**WHAT THE TASK REQUIRES**. Repeat the data word for word, from the very start through the line that contains "Click the retweet", with that line included.

**RECORDED DATA**.
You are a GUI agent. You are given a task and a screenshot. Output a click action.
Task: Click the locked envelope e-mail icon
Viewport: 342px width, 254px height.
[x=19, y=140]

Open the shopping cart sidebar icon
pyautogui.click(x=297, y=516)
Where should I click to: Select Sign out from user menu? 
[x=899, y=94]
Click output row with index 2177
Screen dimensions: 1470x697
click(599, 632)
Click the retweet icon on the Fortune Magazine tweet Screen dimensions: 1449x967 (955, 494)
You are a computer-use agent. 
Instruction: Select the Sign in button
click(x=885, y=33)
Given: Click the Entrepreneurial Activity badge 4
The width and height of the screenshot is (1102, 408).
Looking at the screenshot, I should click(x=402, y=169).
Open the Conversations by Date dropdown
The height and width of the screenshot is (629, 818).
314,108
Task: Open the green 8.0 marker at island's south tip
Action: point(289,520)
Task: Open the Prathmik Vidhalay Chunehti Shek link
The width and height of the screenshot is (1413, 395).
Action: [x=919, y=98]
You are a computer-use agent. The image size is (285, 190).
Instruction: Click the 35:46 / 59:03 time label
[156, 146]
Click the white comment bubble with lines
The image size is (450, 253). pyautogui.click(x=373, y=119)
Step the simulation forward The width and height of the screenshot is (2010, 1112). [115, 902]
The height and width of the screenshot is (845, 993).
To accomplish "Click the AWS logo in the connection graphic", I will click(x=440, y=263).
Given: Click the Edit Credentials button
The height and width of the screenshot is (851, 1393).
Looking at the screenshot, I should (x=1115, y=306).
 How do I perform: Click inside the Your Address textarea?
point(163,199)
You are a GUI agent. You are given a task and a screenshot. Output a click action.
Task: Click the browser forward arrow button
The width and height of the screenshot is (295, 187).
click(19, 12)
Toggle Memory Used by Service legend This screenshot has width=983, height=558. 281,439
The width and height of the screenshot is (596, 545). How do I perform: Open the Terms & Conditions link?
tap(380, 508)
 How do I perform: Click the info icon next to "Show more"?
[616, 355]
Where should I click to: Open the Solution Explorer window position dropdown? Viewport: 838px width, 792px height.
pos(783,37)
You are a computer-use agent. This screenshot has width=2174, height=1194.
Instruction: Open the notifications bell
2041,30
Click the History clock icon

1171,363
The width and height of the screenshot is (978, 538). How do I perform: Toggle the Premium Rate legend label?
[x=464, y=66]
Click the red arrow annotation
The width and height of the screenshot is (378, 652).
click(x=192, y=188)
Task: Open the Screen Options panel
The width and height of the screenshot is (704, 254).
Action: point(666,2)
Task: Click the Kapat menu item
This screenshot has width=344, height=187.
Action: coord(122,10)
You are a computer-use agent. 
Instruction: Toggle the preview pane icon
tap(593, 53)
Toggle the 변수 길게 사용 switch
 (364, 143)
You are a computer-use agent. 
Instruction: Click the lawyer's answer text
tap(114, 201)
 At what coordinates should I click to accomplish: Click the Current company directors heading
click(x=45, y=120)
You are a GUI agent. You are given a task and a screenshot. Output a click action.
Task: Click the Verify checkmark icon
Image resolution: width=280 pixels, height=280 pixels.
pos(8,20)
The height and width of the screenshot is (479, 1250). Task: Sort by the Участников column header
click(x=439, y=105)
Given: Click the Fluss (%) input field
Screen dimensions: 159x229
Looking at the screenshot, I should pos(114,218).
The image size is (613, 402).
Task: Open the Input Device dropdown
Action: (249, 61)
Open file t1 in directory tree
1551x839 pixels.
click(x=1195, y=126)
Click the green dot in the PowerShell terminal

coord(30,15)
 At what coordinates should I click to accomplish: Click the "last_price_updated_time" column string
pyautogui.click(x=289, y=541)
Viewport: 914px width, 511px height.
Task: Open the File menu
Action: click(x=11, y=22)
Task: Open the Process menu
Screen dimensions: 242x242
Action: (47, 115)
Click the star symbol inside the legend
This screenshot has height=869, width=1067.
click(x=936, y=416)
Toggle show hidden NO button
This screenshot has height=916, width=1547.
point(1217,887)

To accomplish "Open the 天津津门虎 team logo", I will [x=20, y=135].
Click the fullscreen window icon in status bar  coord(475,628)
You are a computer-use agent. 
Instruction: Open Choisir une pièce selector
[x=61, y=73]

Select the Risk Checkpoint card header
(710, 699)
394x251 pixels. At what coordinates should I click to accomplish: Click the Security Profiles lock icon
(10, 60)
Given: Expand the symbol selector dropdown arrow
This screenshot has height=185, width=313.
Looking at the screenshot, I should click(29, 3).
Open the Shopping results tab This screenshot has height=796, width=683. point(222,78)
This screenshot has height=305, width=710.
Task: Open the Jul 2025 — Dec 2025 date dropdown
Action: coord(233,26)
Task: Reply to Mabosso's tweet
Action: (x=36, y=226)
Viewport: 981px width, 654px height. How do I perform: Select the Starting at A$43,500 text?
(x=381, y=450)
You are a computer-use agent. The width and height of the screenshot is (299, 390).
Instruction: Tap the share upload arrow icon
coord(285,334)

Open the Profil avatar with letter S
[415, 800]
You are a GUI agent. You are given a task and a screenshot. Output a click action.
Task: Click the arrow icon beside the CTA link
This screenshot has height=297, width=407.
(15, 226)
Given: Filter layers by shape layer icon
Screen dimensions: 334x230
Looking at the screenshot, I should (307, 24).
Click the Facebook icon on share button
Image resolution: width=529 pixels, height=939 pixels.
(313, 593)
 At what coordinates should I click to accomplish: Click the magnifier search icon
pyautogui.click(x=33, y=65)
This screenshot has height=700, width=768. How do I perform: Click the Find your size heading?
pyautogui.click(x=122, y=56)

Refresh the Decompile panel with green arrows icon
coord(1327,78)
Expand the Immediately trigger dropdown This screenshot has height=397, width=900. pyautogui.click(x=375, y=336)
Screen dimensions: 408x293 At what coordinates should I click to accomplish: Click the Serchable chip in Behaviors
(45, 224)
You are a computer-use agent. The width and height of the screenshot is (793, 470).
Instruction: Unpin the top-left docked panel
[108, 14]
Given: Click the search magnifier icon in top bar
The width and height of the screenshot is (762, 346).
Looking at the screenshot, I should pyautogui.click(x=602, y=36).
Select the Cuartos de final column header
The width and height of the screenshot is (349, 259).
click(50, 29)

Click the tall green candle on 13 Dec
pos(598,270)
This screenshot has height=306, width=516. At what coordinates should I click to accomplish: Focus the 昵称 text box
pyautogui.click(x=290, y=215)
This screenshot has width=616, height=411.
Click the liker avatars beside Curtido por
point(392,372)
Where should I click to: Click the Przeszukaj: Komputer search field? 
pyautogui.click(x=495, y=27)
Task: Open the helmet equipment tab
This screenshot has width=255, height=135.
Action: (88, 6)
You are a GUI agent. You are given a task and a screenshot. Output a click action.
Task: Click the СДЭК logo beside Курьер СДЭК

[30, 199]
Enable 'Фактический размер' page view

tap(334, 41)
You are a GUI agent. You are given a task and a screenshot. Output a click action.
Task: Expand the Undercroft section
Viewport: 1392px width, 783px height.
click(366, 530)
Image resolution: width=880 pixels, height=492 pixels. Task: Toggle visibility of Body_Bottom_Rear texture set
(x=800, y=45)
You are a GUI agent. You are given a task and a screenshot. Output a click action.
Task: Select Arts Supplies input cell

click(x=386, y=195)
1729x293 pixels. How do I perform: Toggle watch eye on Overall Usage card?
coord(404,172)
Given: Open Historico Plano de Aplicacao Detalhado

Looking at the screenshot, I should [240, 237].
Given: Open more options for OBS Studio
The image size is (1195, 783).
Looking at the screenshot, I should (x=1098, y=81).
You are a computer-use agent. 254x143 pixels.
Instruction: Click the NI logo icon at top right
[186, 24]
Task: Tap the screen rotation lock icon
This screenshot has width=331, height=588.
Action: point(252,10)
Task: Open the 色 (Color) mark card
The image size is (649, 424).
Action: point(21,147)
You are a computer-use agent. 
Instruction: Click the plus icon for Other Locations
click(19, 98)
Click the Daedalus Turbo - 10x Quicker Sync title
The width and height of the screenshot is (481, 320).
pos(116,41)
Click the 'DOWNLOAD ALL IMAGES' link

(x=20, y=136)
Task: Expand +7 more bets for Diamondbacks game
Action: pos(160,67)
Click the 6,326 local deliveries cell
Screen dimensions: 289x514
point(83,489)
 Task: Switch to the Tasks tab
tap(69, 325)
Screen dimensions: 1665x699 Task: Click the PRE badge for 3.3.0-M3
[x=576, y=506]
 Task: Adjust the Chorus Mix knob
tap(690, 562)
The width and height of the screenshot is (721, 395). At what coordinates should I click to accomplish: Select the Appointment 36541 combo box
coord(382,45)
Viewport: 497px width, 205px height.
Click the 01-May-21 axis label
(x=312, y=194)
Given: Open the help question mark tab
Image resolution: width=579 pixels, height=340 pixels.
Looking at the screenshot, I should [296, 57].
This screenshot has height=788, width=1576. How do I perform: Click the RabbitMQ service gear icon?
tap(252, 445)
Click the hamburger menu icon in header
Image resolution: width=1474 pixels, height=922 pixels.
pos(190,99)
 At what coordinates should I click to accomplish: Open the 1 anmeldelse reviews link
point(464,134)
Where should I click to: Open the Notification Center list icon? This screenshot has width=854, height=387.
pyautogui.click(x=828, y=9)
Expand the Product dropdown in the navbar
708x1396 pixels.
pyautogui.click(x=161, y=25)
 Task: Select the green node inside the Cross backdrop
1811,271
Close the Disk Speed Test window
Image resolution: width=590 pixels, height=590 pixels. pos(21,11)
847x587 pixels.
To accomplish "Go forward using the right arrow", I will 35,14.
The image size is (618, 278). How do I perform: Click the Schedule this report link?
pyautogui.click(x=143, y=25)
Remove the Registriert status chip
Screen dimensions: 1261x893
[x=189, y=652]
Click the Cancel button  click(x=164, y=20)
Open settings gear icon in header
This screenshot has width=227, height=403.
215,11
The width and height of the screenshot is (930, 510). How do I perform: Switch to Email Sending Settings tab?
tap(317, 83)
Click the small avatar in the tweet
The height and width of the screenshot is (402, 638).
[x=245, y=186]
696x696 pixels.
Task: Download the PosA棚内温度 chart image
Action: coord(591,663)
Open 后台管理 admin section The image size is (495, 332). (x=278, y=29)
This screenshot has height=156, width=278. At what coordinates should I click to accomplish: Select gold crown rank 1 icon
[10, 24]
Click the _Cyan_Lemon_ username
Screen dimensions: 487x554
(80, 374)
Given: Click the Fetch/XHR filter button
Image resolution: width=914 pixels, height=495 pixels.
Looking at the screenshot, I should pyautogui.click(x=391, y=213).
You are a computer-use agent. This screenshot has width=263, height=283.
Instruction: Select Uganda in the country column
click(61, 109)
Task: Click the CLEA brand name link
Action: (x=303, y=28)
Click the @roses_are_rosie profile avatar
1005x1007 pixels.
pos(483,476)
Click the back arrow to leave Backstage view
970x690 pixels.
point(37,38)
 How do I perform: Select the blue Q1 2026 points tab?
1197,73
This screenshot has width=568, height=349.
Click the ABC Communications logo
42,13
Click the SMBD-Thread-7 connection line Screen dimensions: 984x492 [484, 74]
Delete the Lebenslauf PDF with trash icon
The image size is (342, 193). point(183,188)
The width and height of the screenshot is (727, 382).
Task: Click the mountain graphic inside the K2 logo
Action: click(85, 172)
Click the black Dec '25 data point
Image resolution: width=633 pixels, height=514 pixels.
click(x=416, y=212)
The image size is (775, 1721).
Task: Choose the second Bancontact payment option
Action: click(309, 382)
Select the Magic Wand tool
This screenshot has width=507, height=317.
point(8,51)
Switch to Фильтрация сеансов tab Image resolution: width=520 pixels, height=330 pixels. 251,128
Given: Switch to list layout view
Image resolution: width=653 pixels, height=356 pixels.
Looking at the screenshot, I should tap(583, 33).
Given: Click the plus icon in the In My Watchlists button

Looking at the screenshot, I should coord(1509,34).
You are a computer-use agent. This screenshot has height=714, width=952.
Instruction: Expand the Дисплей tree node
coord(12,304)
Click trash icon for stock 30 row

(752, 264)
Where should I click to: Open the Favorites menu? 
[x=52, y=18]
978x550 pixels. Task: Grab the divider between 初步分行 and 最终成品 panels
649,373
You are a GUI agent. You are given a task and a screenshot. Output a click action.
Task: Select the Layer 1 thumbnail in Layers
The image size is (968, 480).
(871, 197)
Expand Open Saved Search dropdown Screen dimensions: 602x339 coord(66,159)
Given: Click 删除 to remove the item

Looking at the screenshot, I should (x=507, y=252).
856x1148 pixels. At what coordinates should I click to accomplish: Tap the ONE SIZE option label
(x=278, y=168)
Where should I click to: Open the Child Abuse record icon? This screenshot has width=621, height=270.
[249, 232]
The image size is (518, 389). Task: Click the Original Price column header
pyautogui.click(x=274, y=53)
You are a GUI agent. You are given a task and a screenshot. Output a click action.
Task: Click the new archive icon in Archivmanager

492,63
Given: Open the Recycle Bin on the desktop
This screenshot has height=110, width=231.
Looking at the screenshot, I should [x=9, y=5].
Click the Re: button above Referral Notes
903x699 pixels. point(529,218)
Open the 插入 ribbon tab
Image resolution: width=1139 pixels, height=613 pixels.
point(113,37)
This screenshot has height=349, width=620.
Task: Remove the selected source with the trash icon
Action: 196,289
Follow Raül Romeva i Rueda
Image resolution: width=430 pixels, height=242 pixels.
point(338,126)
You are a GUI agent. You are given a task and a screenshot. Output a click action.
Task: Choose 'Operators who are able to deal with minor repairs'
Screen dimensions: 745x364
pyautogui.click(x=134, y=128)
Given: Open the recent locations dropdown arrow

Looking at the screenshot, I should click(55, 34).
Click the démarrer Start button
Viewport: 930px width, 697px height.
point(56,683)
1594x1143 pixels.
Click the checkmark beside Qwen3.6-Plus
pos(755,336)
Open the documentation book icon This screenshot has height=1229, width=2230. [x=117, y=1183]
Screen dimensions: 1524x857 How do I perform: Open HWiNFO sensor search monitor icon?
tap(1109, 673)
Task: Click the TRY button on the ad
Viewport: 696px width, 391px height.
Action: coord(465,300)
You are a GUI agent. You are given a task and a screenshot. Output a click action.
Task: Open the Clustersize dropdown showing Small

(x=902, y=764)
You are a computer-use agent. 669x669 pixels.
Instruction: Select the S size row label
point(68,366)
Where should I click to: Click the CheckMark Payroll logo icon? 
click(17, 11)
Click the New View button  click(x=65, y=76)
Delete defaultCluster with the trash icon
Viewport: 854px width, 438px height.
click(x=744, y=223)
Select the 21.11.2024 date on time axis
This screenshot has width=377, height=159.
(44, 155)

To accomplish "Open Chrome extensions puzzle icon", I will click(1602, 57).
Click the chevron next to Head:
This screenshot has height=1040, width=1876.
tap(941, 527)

**OUTPUT BELOW**.
You are a GUI agent. You are given a task and a screenshot. Output a click action.
Task: Click the locked envelope e-mail icon
Viewport: 342px width, 254px height.
[x=19, y=140]

Open the shopping cart sidebar icon
pyautogui.click(x=297, y=516)
Where should I click to: Select Sign out from user menu? 
[x=899, y=94]
Click output row with index 2177
Screen dimensions: 1470x697
click(599, 632)
Click the retweet icon on the Fortune Magazine tweet Screen dimensions: 1449x967 (955, 494)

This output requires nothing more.